Segundo a engenheira-agrônoma do SNPC, Vera Machado, o volume de pedidos e de concessões de proteção está dentro do previsto pelo Serviço. É que os trabalhos de proteção começaram apenas neste ano. ‘‘Além disso, muitas empresas não têm todos os documentos exigidos’’, explica. Para solicitar a proteção, é necessário apresentar diversas informações sobre a cultivar, como dados morfológicos - cor da flor, formato e tamanho da folha.
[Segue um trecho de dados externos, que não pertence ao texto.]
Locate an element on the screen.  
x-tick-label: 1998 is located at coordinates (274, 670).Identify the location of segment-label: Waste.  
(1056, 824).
Também só podem ser protegidas cultivares que tiverem menos de um ano de comercialização. ‘‘As demais são consideradas de domínio público’’.
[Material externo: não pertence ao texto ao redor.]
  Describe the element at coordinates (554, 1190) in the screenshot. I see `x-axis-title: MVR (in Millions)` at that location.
Cobrança e direitosO trabalho do SNPC também não é gratuito. Para cada cultivar são cobrados R$200 do requerimento, R$600 pelo certificado e anuidade de manutenção de R$400. Para assessorar o SNPC no assunto foi instalada na semana passada a Comissão Nacional de Proteção de Cultivares, constituída por representantes de órgãos governamentais e da iniciativa privada.
A lei de Cultivares garante proteção autoral aos pesquisadores ou empresas que criarem novas variedades de plantas. Com isso, há possibilidade de cobrança de direitos sobre o produto multiplicado ou comercializado. Segundo Vera Machado, esses direitos devem manter-se entre 3% e 5%. Ela afirma que a lei traz vantagens para empresas públicas e privadas de pesquisa, e também para a agricultura.
‘‘Com a escassez de recursos para a pesquisa, os direitos podem ser um bom retorno’’, explica. Outra vantagem, segundo Vera Machado, será o interesse de multinacionais em lançar cultivares no Brasil. ‘‘Tudo isso vai gerar maior avanço tecnológico, bem como ampliar as possibilidades da agricultura’’, argumenta.